> Source data:
____

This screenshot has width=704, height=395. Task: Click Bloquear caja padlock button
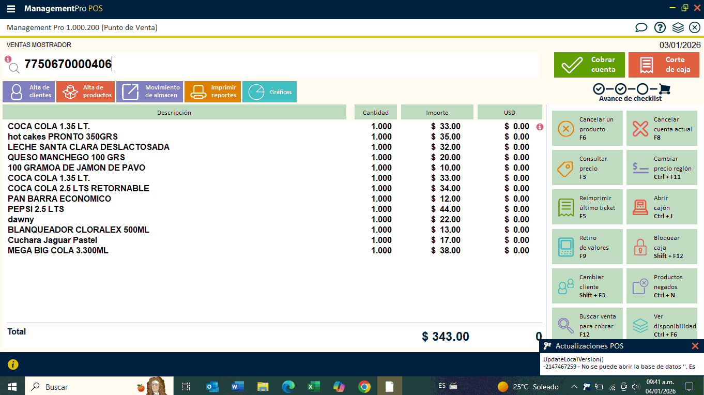[662, 247]
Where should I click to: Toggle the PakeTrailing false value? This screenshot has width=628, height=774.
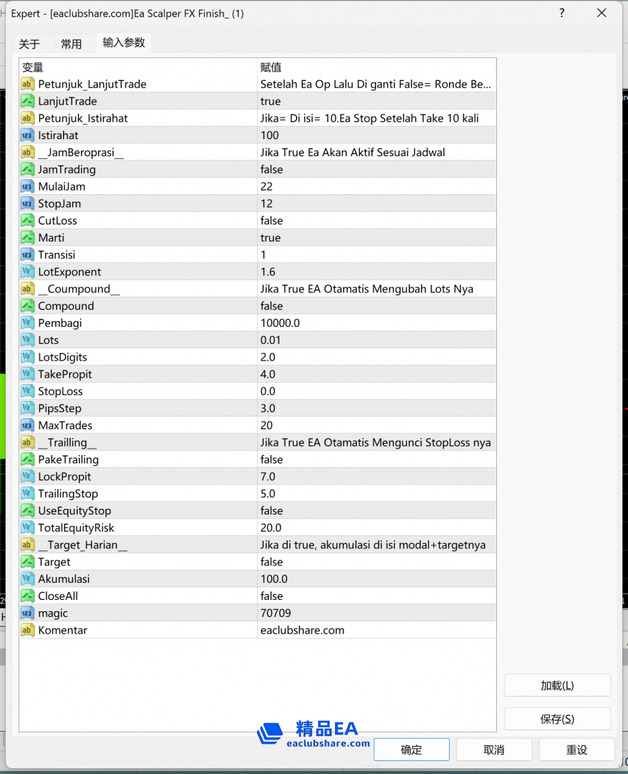[x=376, y=460]
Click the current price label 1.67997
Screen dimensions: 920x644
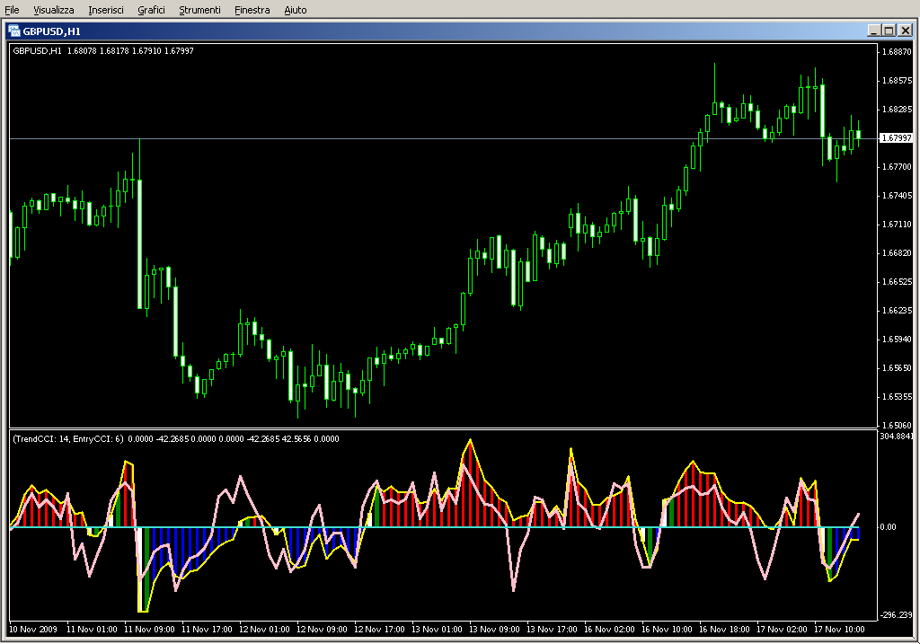897,138
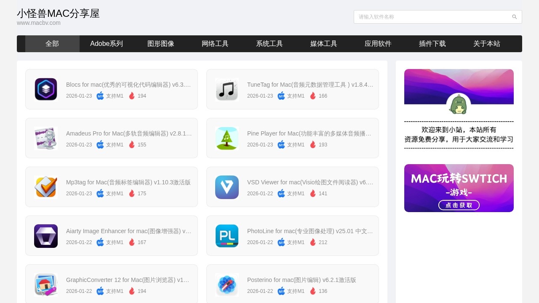Click the 小怪兽MAC分享屋 site title

pos(58,13)
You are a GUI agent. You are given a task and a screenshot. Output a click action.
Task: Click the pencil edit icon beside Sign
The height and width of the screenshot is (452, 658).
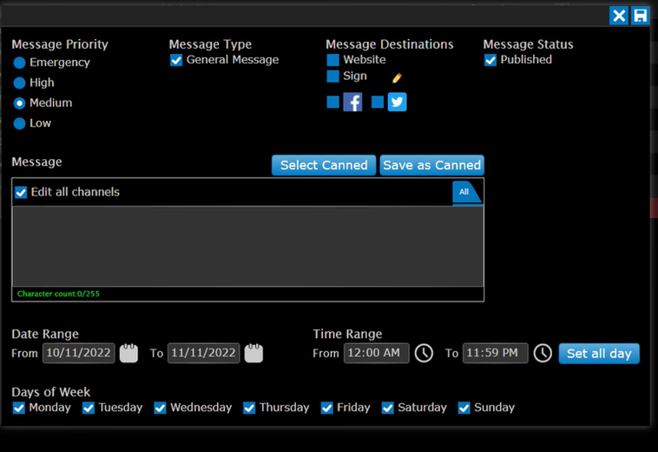point(397,78)
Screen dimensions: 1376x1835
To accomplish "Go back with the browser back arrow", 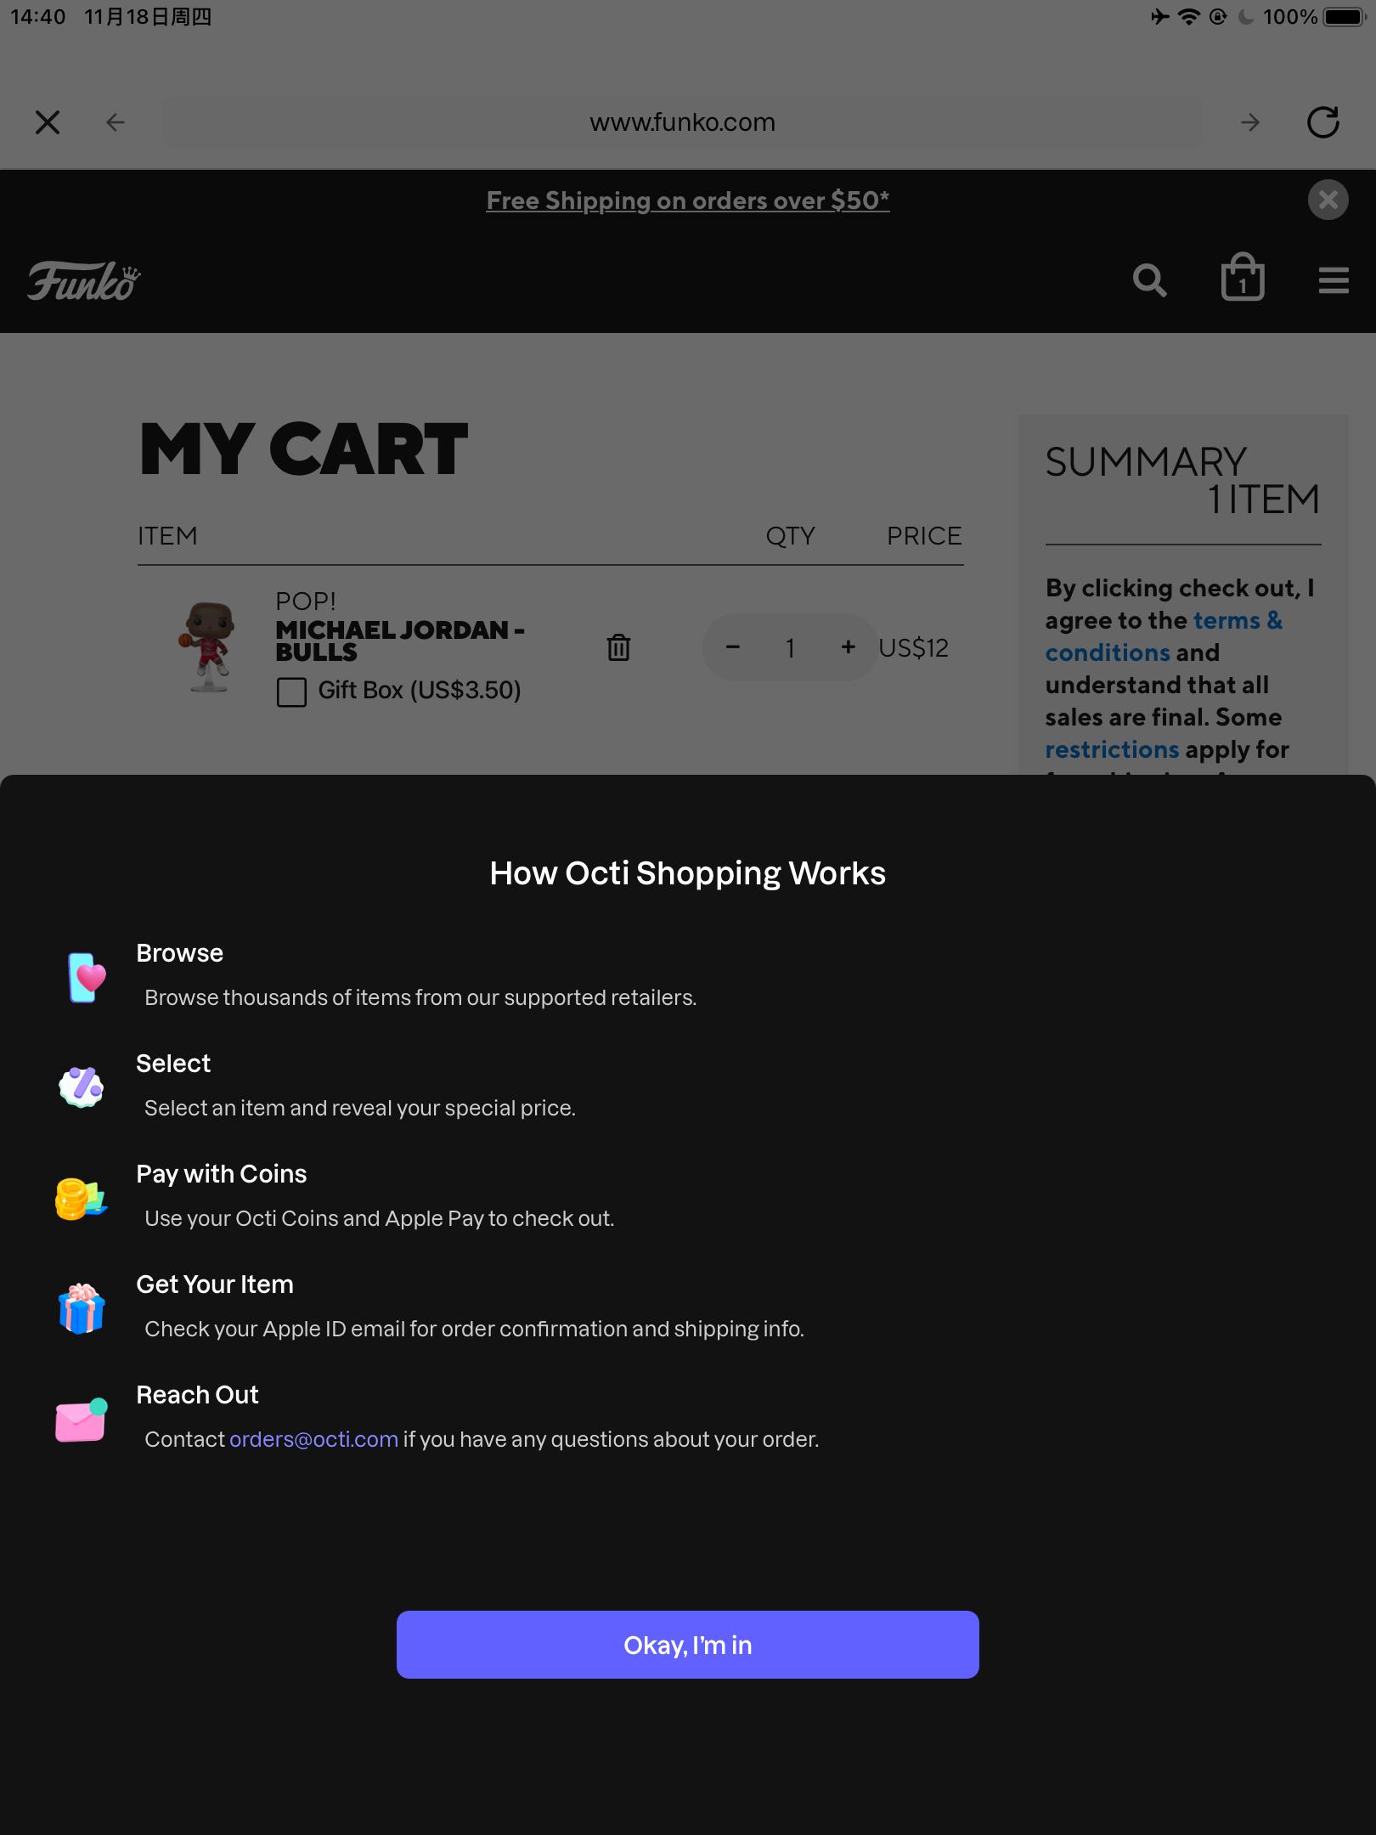I will tap(116, 122).
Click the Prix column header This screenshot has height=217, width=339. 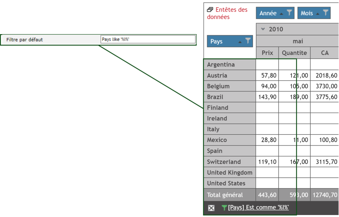pyautogui.click(x=267, y=53)
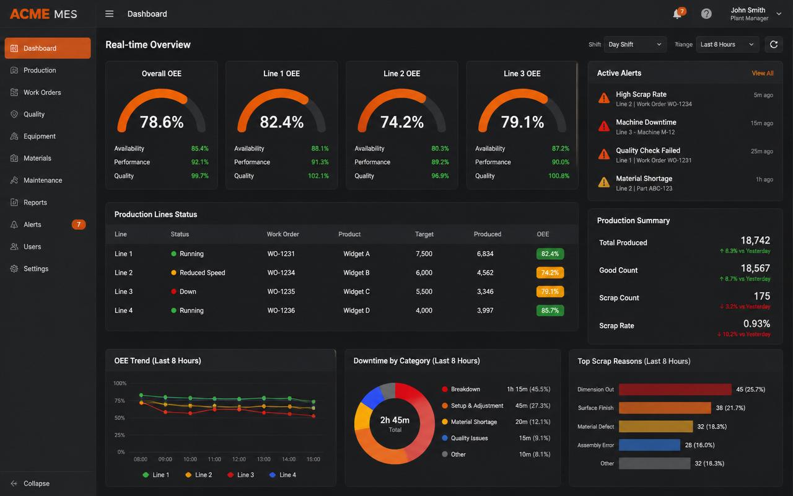This screenshot has height=496, width=793.
Task: Click the View All alerts link
Action: pos(763,73)
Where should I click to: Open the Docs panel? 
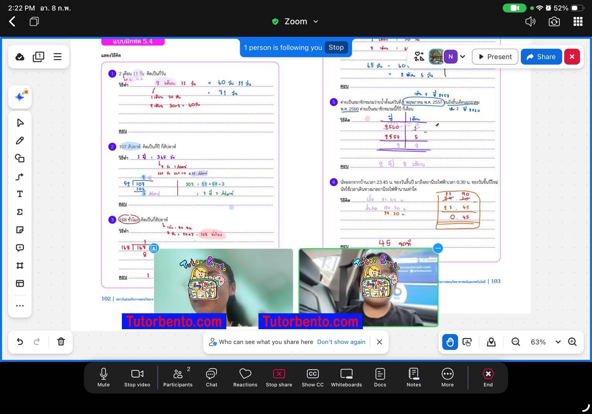(x=380, y=377)
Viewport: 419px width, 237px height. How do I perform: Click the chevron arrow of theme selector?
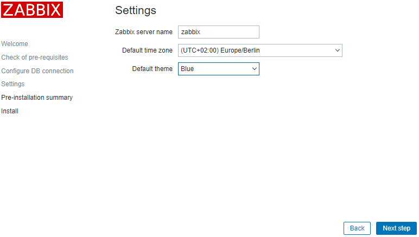coord(255,69)
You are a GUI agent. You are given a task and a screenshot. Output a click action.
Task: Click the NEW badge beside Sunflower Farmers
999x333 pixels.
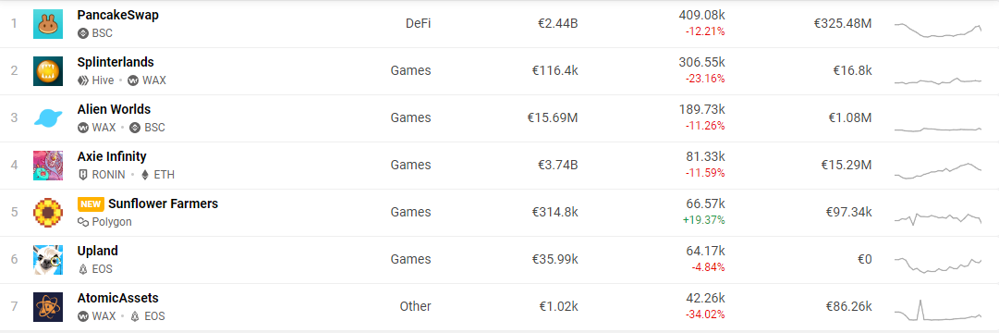91,204
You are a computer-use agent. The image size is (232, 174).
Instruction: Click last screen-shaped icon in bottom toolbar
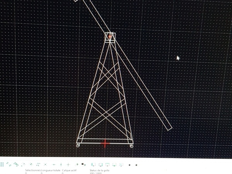[x=121, y=165]
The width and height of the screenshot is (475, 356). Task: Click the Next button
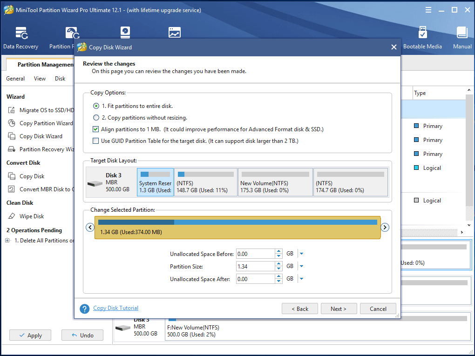[x=339, y=309]
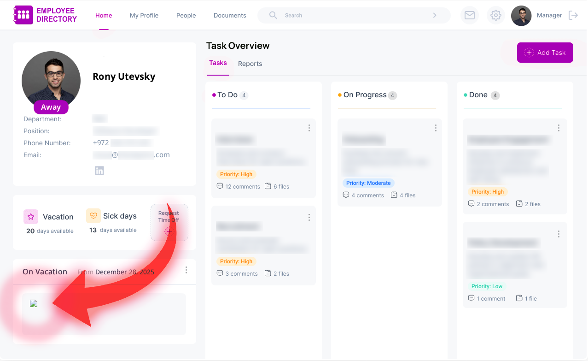Click the search magnifier icon
This screenshot has height=361, width=588.
point(273,15)
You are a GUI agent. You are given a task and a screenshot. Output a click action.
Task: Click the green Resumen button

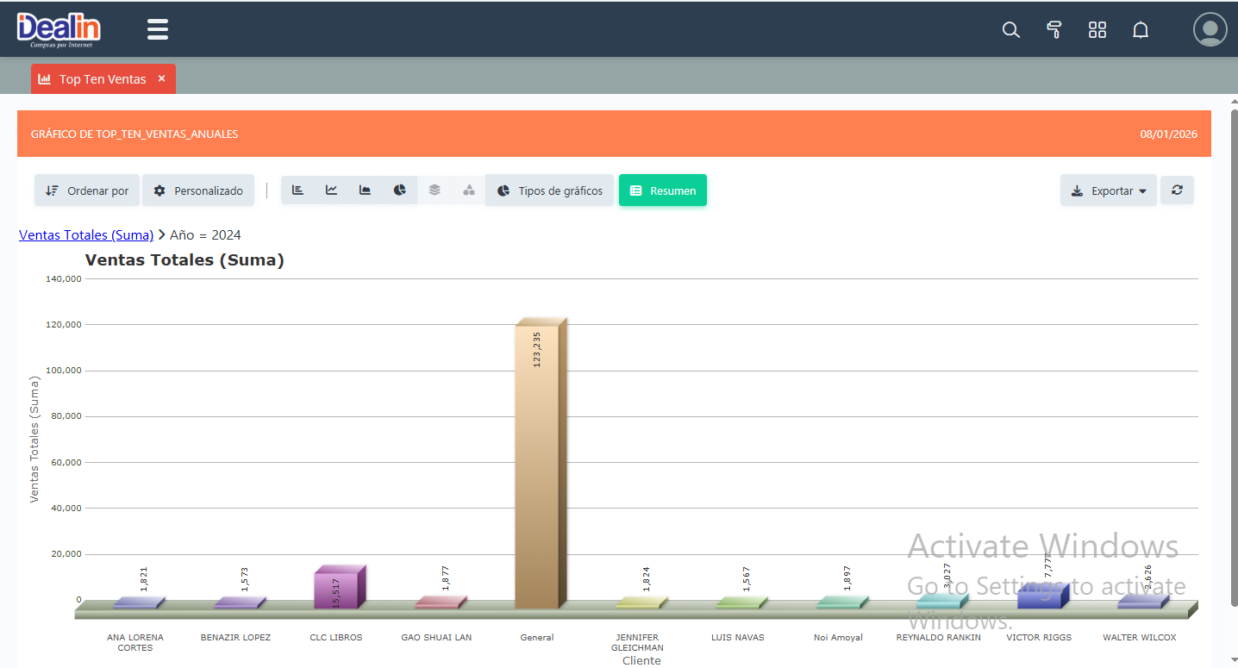click(662, 190)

____

> Try it: Whenever a line in the listing above includes the word "beside", return that line.

> Solution to the problem:
Task: Click the pencil edit icon beside Sign
Task: Click the NEW badge beside Sunflower Farmers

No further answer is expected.